L'épidémie se propage dans des conditions extrêmement difficiles. Citant des sources sanitaires, Africanews rapporte que la violence des groupes rebelles, les déplacements massifs de population et la mobilité fréquente des personnes accélèrent la transmission du virus, tandis que la faiblesse des systèmes de santé et de surveillance, le traçage des contacts et les capacités insuffisantes de dépistage en laboratoire entravent davantage les efforts de lutte. Les autorités sanitaires estiment que l'ampleur réelle de l'épidémie pourrait être trois fois supérieure aux chiffres officiels.

Plus inquiétant encore, aucun vaccin ni traitement approuvé n'existe pour la souche Bundibugyo du virus Ebola actuellement en circulation. Les autorités ont commencé à vacciner le personnel soignant de première ligne avec le vaccin Ervebo, mais l'OMS indique qu'il n'est pas encore établi si ce vaccin offre une protection contre la souche actuelle. En l'absence de vaccin ciblé, l'endiguement de l'épidémie repose presque entièrement sur des mesures de santé publique de base — isolement, traçage des contacts et contrôle des infections — précisément celles qui font le plus défaut dans un est du pays en proie aux conflits et à l'effondrement des infrastructures.

Au cœur de l'épidémie, dans la ville de Beni, une association de survivants d'Ebola s'est rendue dans les écoles à l'occasion de la rentrée pour transmettre en personne aux élèves leur expérience de prévention. Gisèle Nziavake, survivante, a déclaré qu'elle se déplaçait afin de « partager notre expérience et transmettre ces enseignements ».

Pourtant, ces écoles ne disposent elles-mêmes quasiment pas des conditions minimales de prévention.

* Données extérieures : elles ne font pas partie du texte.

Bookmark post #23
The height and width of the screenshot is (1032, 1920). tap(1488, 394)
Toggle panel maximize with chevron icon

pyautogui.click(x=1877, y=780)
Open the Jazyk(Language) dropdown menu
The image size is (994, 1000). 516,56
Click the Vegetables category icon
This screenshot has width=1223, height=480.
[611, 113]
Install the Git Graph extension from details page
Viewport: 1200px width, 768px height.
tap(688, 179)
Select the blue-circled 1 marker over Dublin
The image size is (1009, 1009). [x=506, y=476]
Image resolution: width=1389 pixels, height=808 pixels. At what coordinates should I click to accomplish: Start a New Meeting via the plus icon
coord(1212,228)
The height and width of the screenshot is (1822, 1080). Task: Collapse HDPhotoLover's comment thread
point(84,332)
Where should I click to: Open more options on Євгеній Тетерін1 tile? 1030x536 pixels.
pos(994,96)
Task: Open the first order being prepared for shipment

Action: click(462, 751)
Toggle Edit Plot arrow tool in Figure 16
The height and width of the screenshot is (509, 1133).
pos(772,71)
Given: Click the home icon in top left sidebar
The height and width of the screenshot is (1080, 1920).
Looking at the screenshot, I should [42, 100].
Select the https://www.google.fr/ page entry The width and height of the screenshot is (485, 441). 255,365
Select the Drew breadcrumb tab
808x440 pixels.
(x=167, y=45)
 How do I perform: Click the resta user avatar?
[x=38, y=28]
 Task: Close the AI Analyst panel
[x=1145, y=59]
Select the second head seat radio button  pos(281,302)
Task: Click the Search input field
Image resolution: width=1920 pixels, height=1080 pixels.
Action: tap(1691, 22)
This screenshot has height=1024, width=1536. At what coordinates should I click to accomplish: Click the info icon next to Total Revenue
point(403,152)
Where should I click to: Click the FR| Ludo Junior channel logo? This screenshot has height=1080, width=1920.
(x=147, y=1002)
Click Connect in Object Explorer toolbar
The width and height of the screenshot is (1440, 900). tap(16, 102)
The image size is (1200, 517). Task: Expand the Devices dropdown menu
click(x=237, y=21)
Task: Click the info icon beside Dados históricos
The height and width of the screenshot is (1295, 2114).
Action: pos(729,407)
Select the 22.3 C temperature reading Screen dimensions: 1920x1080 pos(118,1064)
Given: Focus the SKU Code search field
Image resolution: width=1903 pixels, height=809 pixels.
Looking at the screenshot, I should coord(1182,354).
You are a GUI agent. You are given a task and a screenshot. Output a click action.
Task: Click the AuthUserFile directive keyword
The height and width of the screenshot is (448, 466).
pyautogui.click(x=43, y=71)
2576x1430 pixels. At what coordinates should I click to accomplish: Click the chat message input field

Rebecca Kahindo Kaputu, enseignante à l'école primaire Mapambazuko, a déclaré : « Premièrement, même si nous avons des robinets, il arrive qu'ils ne coulent pas pendant deux ou trois jours, voire quatre jours. Deuxièmement, nous n'avons même pas de thermomètre. » Sans approvisionnement en eau stable ni outils de dépistage de base, faire respecter l'hygiène des mains par les élèves et leur apprendre à reconnaître les premiers symptômes relève presque de la mission impossible.